**What is expected**
Please count the lines in the listing below that contain the string "Given", and give only that number.

**Information supplied**
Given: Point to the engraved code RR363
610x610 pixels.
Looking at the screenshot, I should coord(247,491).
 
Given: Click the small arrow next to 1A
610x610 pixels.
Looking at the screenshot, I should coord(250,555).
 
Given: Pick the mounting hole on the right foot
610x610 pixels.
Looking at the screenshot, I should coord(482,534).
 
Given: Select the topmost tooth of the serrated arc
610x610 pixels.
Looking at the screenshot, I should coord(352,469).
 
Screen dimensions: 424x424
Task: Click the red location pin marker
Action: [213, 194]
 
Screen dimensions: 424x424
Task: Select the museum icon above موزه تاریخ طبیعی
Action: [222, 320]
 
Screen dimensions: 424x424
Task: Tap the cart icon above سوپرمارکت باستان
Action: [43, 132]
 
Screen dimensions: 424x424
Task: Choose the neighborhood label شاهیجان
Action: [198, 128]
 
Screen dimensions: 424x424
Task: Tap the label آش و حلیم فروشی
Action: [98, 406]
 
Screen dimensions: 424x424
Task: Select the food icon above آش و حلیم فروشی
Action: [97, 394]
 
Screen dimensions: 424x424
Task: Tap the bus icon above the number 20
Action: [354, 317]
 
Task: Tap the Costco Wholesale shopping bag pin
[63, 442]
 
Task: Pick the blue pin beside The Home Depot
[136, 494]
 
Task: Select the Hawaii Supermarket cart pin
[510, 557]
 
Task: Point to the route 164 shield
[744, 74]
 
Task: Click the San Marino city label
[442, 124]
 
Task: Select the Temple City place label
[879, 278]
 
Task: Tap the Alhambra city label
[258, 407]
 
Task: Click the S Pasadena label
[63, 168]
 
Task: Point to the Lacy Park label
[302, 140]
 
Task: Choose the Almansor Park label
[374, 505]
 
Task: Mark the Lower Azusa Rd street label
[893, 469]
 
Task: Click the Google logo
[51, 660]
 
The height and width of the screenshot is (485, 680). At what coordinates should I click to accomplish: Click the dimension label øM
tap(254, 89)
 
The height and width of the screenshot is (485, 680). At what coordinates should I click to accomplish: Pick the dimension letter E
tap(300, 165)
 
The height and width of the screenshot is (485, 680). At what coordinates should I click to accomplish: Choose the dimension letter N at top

**The solution**
4